I have been having intense hot flashes, a little vertigo and nausea. I was facilitating my class during the moon void phase Tuesday and everyone's voice sound so loud and were pounding in my head. Then Wednesday around the same time, late afternoon, a strong energy woman was talking to me as my body heated up to melting and I had to leave the restaurant, daughter inside, to go outside and breath.
My biggest positive symptom is a feeling of unity, connection, intimacy and connecting love. I am generally at peace and much more trust is coming in. I have no clue how "problems" will be resolved yet for the most part am able to release them to the Universe for resolution. And having the animals show up is lovely although today a very weird bug, almost like a scorpion but one I have never seen and had to toss out of the house.
I have a new guide named Astartay, has anyone ever heard that name? (someone let me know it is Astarte, beautiful goddess of fertility and sexual love, Phoenician). She said mine is an archetypal journey, like the Inanna myth (www.halexandria.org/dward387.htm) where I had to be taken to the underworld and everything removed- eyes, skin, hair until I was reduced to bare bones so I could rise as the embodiment of the Divine. Again, she said it is very rare for people to have the willingness and courage to be willing to release ALL their ego. This is what created the heaviness that has plagued my life. She said it has been more difficult for me than for most people. Yet I sense some on this site are on the same archetypal journey and thus will reap the same rewards, Christ consciousness embodied. She swears I'll wake up 2014 feeling 100 pounds lighter. I am not willing to give any date any power yet it sounds good.

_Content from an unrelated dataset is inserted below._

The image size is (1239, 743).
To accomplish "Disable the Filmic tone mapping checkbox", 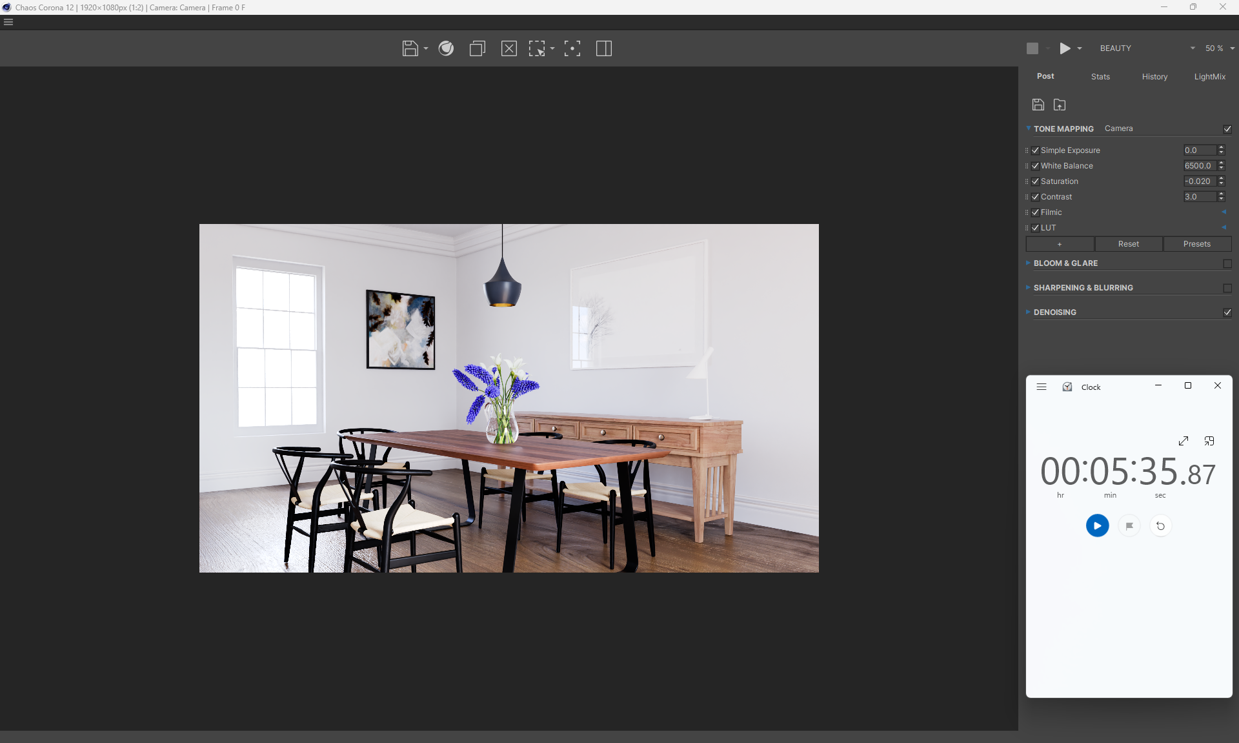I will pos(1036,212).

We are changing an entire planetary code and way of being that has existed for millennium, it does not make sense to me that it can be over from one day to the next and for everyone in the same timing. I have heard numerous times that my way of being is what will do the primary healing for others by enticing them to want to know how I created such an amazingly wonderful life- yes, I must stretch my imagination on that one. Really hope the physical symptoms decrease as I am flying to Europe in July form California and right now I can sometimes barely make it to town. And if not, of course mutiny then is still an option.